Exercise text:
As schools across Ghana reopened for in-person learning early this year, the safety of pupils in the classroom became a major concern for parents and teachers. Personal hygiene, an essential health protocol for breaking the transmission of COVID-19, was a challenge for some schools in underserved communities as they lacked handwashing facilities and access to running water.
Akropong Methodist Basic School was one of the schools without enough handwashing stations to meet needs of the student body. Headteacher Dr. Mary Ahwireng feared the school could become a hotspot for the spread of coronavirus. However, through the Safe School Project, Newmont Ghana and United Way Ghana provided critical supplies to allay those fears.
“Through the Safe School Project’s timely intervention, our students are able to wash their hands every morning before entering class and throughout the day while in school. With mask-wearing and reduced interpersonal contact, we have resumed learning and are catching up on the topics we couldn’t cover because of the lockdown,” Dr. Ahwireng said.
With funding from Newmont Ghana, the Akropong Methodist Basic School and 45 other targetted schools received additional Veronica handwashing buckets, boxes of hand soap and sanitisers to ensure personal hygiene and minimise spread of the disease in schools. This enabled beneficiary schools in the Greater Accra, Central, Ashanti and Eastern Regions to reopen safely, with increased confidence in school health interventions and boosted attendance.
Acting Executive Director of United Way Ghana, Janet Butler, said the Safe School Project has helped reduce serious concerns about the ability of schools to carry out COVID-19 prevention protocols, including handwashing.
“We realised that some schools were struggling to meet the safety standards, as many schools in the country suffer from a lack of access to facilities related to water, sanitation and hygiene,” Ms. Butler said. “This intervention will address that problem and help schools to recover from a year of lost learning time due to the shutdown of schools at the height of the pandemic.”
For Newmont’s Vice President for Sustainability and External Relations, Adiki Ayitevie, the donation supports the pupils’ health and safety and eases the financial burden of the pandemic on schools, especially those disproportionately affected.
“In the past year, the pandemic has affected students in marginalised communities the most because of existing inequalities,” Ms. Ayitevie said. “In line with Newmont’s purpose of creating value and improving lives – and in keeping with our Safety value, our goal is to support underserved schools in creating a safe learning environment to help shape a better future for our children.”
Over the past few months, the Safe School Project has led to the installation of over 500 handwashing facilities and distribution of over 100 boxes of handwashing soap and sanitisers to beneficiary schools. The facilities and supplies – worth around US$10,000 – are expected to serve over 24,000 pupils and teachers nationwide.

Source information:
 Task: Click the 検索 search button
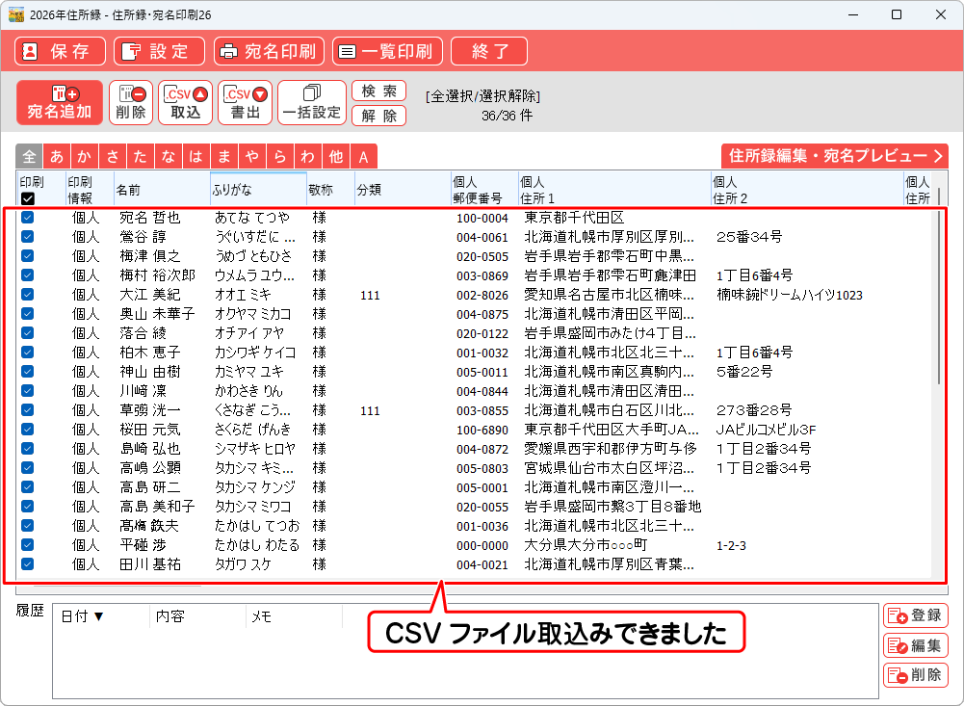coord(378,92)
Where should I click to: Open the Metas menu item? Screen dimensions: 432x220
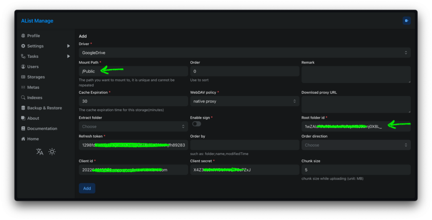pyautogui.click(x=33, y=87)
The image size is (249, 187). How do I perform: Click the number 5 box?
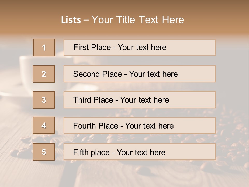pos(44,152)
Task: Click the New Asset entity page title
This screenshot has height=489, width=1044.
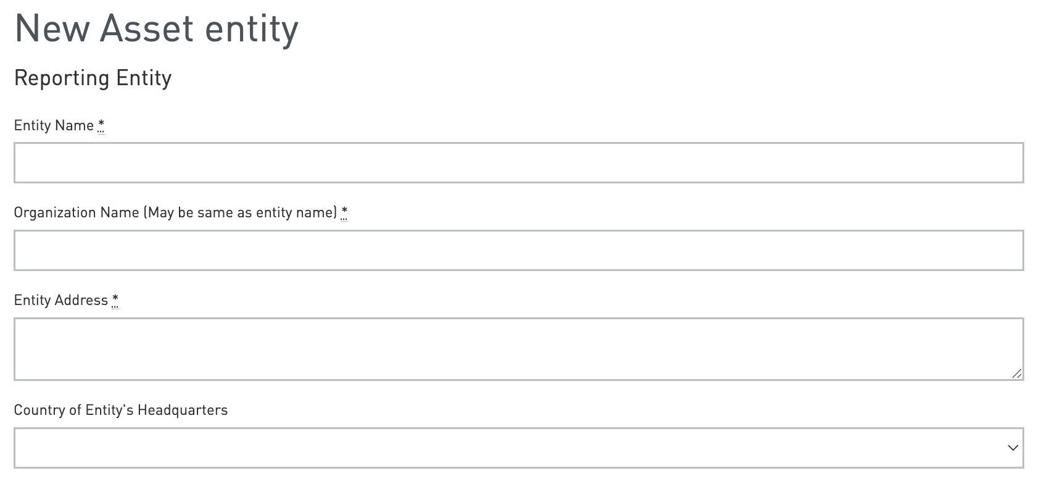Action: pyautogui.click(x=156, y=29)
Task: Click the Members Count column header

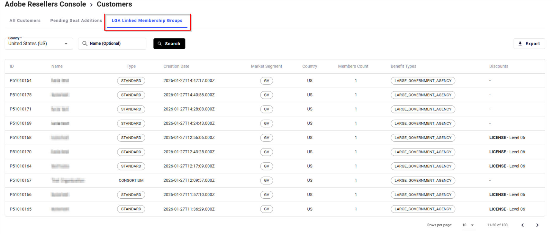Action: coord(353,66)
* * *
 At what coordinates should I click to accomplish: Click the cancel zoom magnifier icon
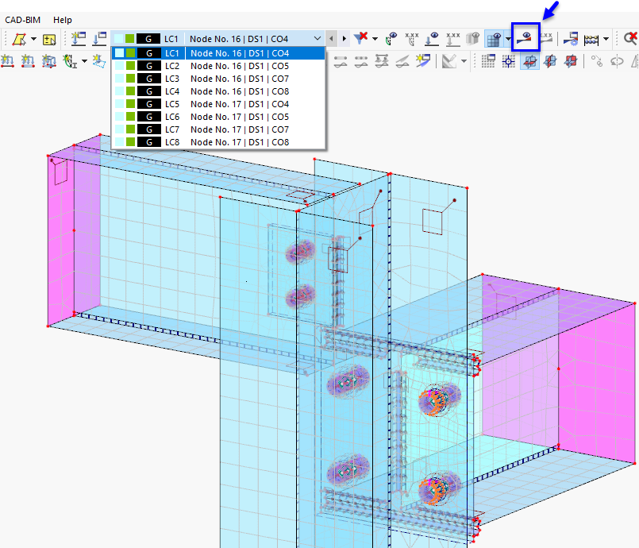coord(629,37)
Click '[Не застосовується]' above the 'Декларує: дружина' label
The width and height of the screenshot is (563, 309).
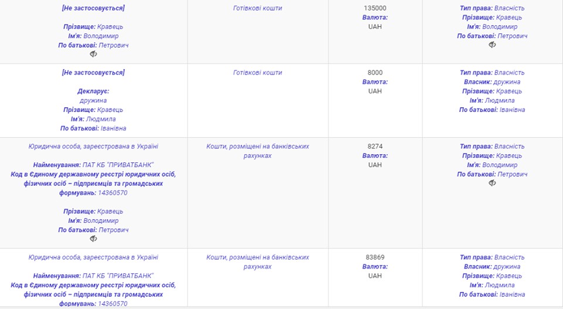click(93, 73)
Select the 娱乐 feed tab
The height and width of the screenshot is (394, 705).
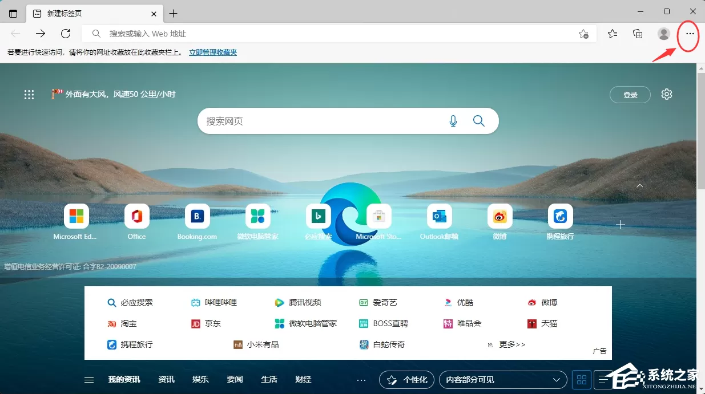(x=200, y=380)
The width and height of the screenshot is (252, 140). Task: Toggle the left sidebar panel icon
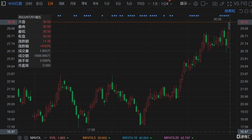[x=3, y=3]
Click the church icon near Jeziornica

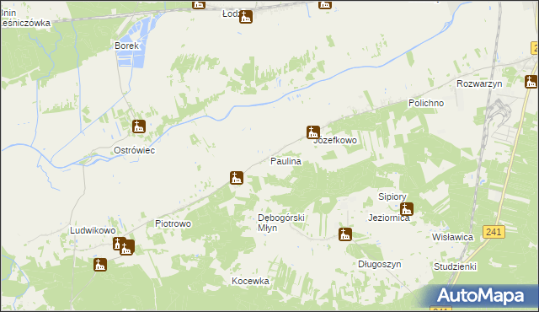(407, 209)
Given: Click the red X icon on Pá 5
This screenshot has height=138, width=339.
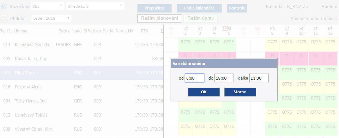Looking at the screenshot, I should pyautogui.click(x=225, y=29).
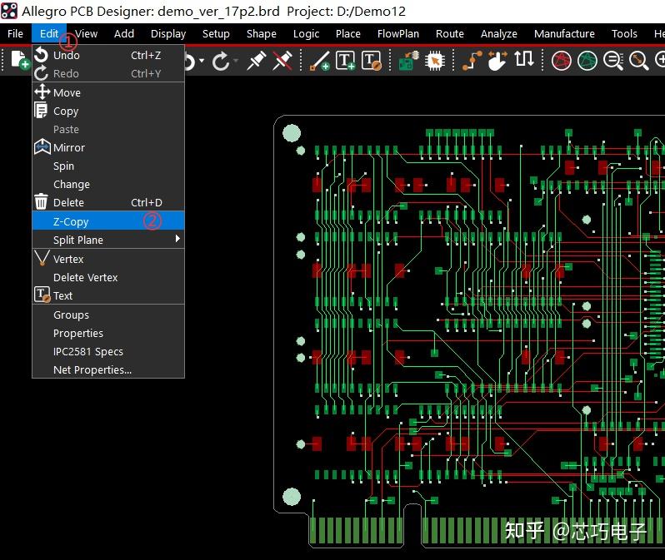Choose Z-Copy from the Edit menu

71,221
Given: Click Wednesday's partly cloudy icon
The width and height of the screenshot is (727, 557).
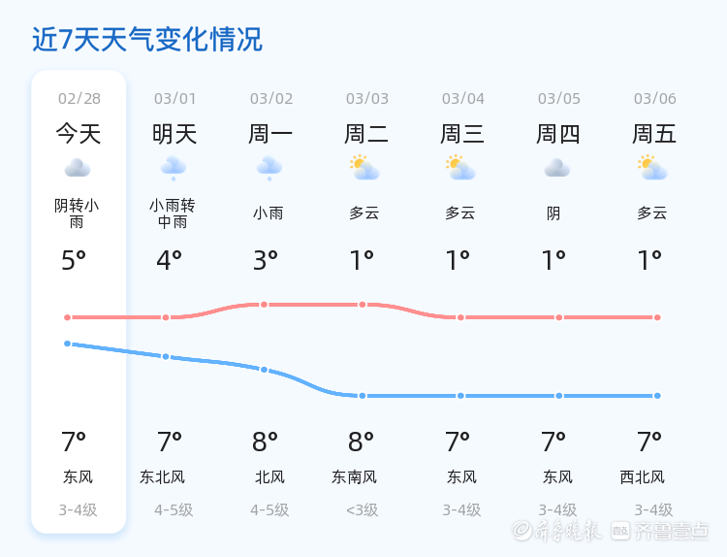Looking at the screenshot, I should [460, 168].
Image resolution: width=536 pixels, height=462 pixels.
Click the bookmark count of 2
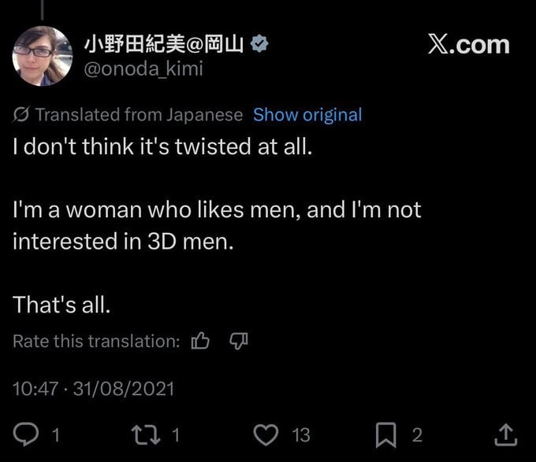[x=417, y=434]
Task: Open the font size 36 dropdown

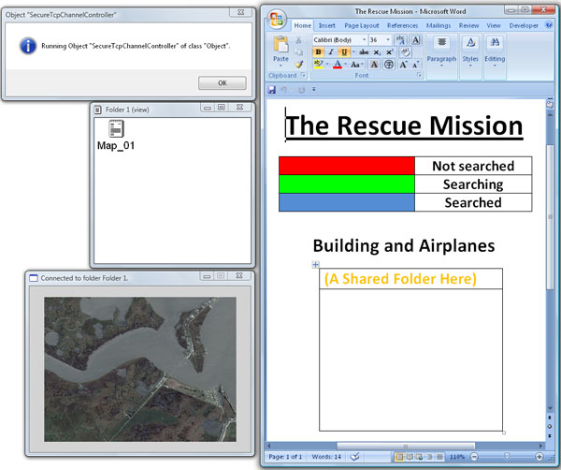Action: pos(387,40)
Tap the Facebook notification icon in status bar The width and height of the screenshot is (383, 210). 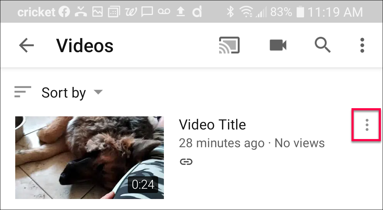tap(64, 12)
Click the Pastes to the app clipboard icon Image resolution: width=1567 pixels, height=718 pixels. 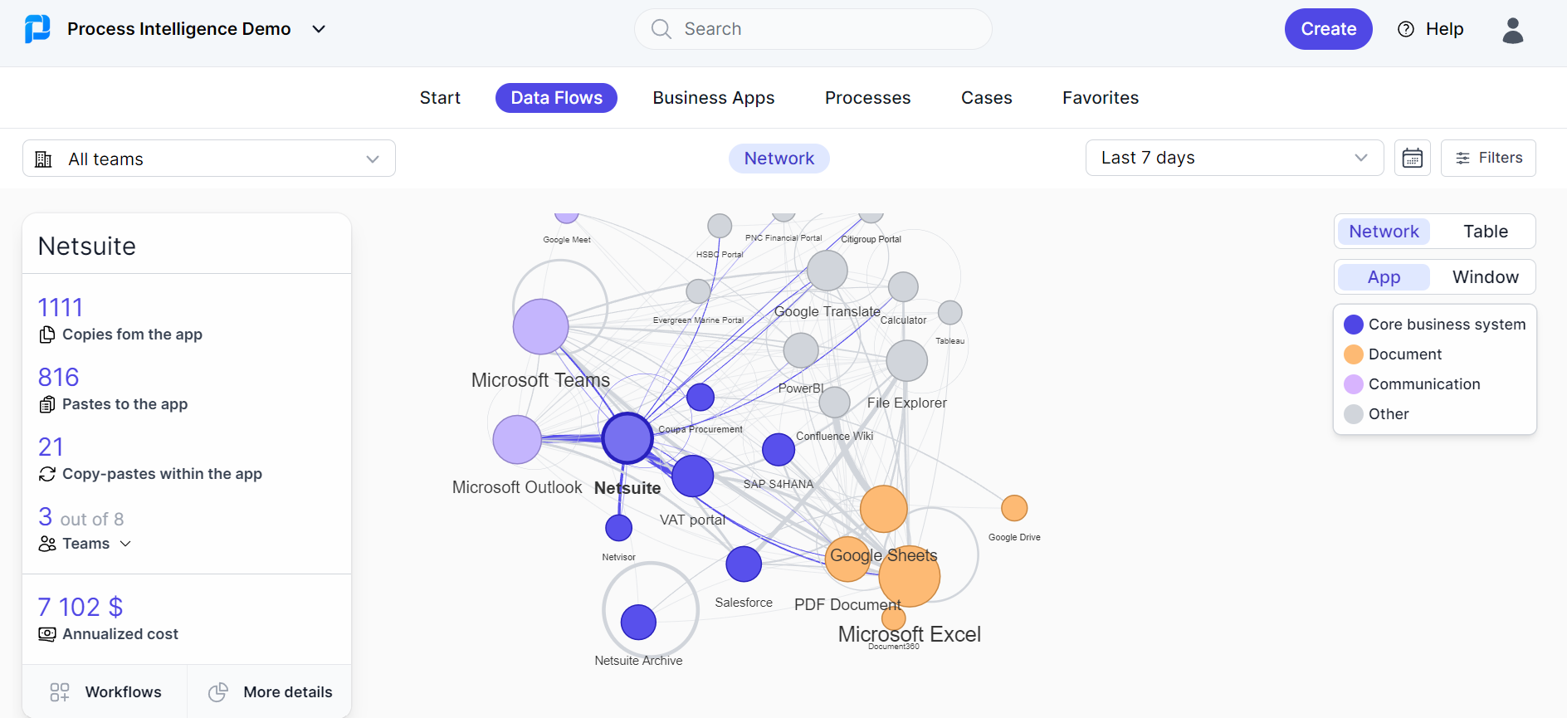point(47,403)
==
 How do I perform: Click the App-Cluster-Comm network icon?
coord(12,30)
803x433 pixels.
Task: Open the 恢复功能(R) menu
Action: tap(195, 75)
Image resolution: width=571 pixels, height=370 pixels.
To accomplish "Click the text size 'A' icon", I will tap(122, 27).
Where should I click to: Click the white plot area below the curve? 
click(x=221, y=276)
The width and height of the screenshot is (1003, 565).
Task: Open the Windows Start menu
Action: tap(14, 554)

Required action: Rewrite the Safe School Project text, beginning at the words "As schools across" and stopping after "to running water.", with every "pupils" changed to "schoolchildren". The items are separate material and have no connection to the Safe School Project text.

Answer area:
As schools across Ghana reopened for in-person learning early this year, the safety of schoolchildren in the classroom became a major concern for parents and teachers. Personal hygiene, an essential health protocol for breaking the transmission of COVID-19, was a challenge for some schools in underserved communities as they lacked handwashing facilities and access to running water.